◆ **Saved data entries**
^^^^^^^^^^^^^^^^
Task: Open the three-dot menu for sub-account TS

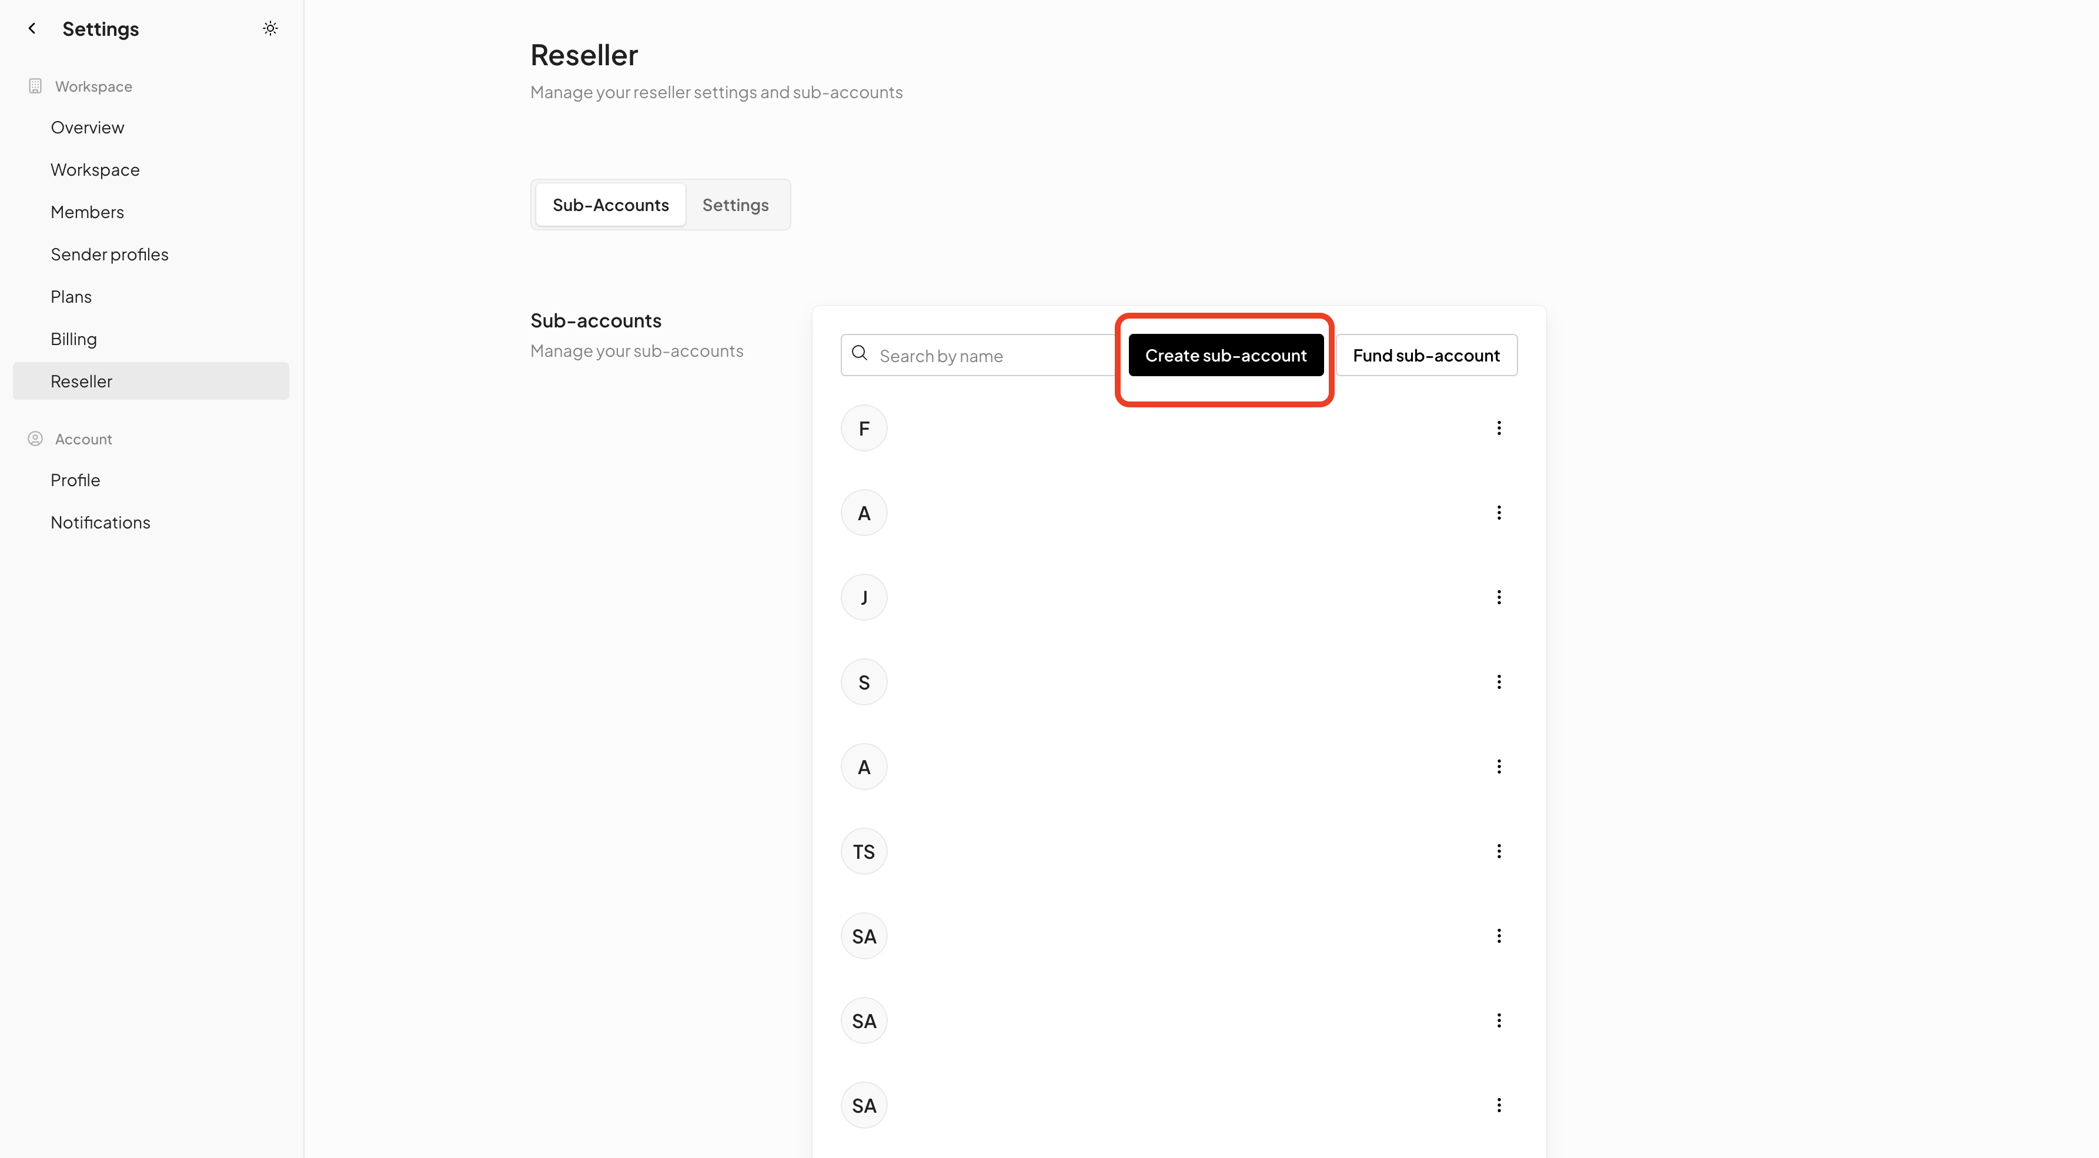Action: [1498, 852]
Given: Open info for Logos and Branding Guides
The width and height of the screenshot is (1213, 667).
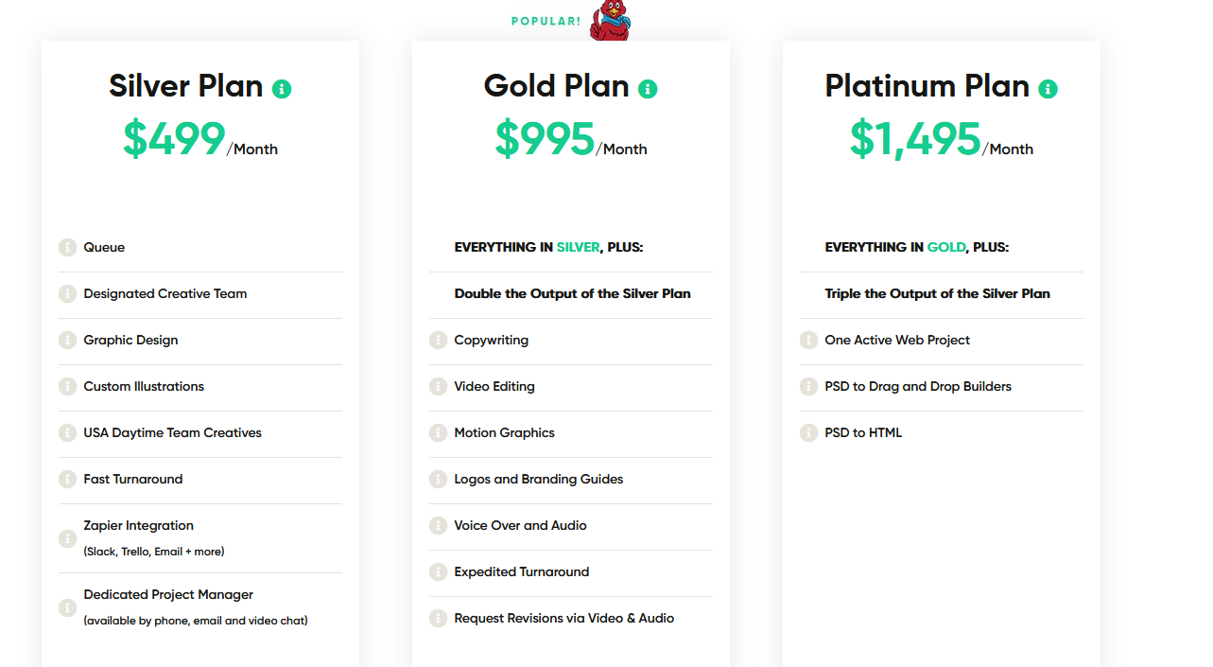Looking at the screenshot, I should tap(438, 480).
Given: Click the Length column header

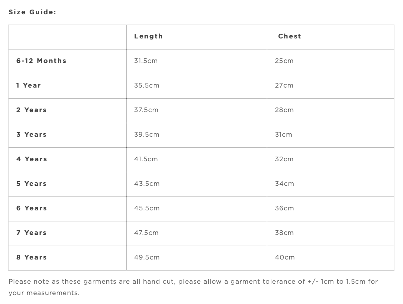Looking at the screenshot, I should 148,36.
^^^^^^^^^^^^^^^^
Could you repeat all of the entries exactly, without the pictures?

◆ **Response area**
Task: Open the three-dot menu for sub-account TS

Action: [1498, 852]
Given: Open info for Logos and Branding Guides
The width and height of the screenshot is (1213, 667).
Looking at the screenshot, I should tap(438, 480).
Given: Click the Length column header

Looking at the screenshot, I should 148,36.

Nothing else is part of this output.